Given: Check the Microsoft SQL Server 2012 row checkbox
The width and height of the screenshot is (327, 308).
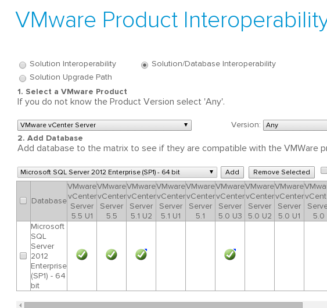Looking at the screenshot, I should point(23,256).
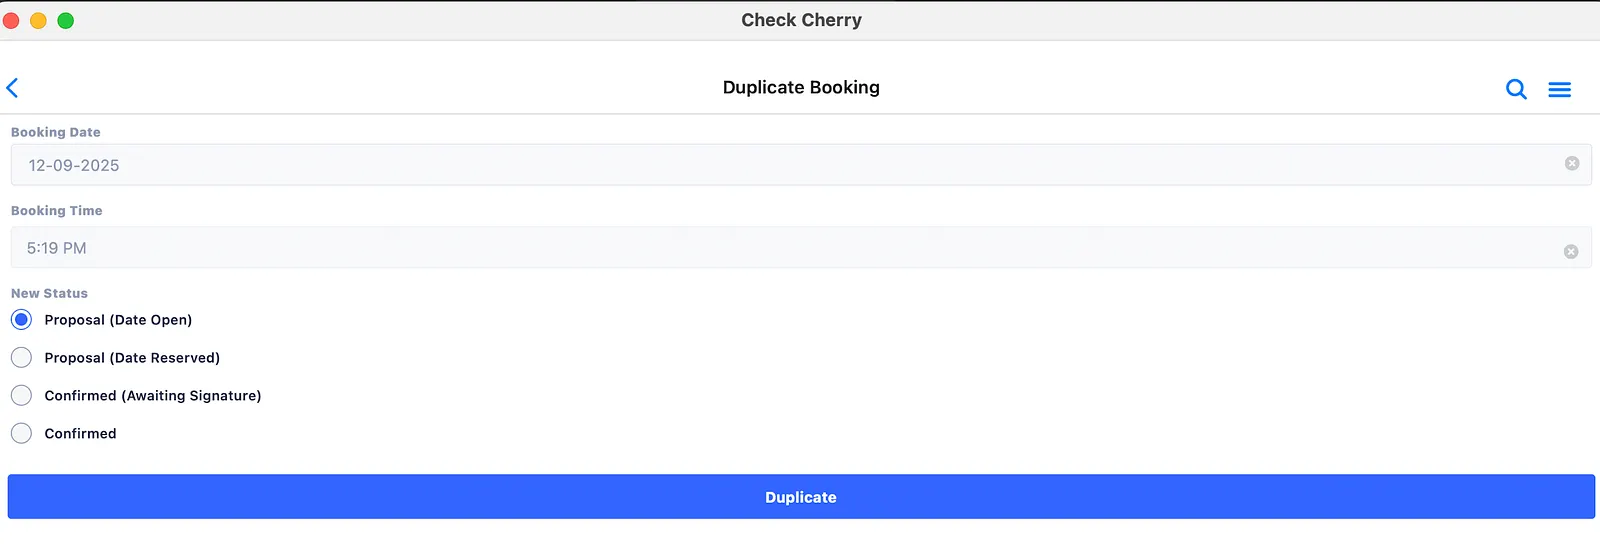Click the Proposal (Date Reserved) label text
This screenshot has width=1600, height=546.
132,358
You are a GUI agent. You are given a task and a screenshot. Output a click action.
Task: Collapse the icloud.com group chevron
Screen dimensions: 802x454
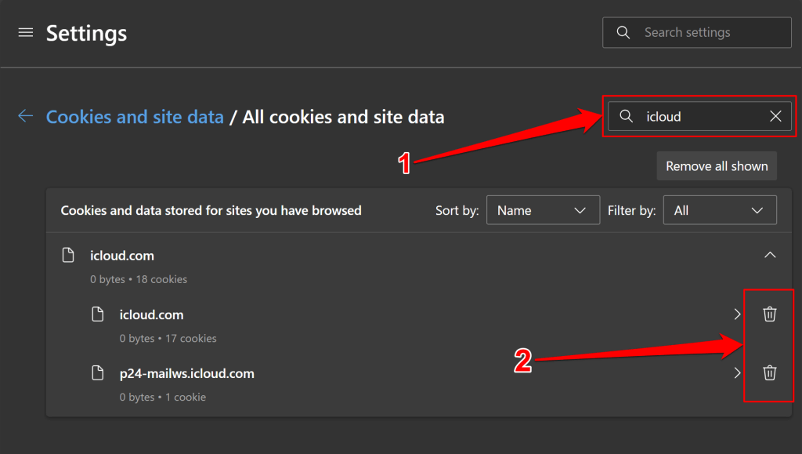[770, 255]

____________________

EXERCICE ÉCRIT: Recopiez tous les enregistrements ci-dessus en remplaçant « Screen dimensions » par « Display size », sans rien changer d'autre. N'incluez pas les images dans votre réponse.

CORRIGÉ:
Given: Check the Microsoft SQL Server 2012 row checkbox
The width and height of the screenshot is (327, 308).
Looking at the screenshot, I should point(23,256).
Click the Proposal (Date Reserved) label text
This screenshot has width=1600, height=546.
132,358
You are a GUI agent. You are given a task and a screenshot. Output a click action.
Task: Collapse the icloud.com group chevron
Display size: 802x454
[770, 255]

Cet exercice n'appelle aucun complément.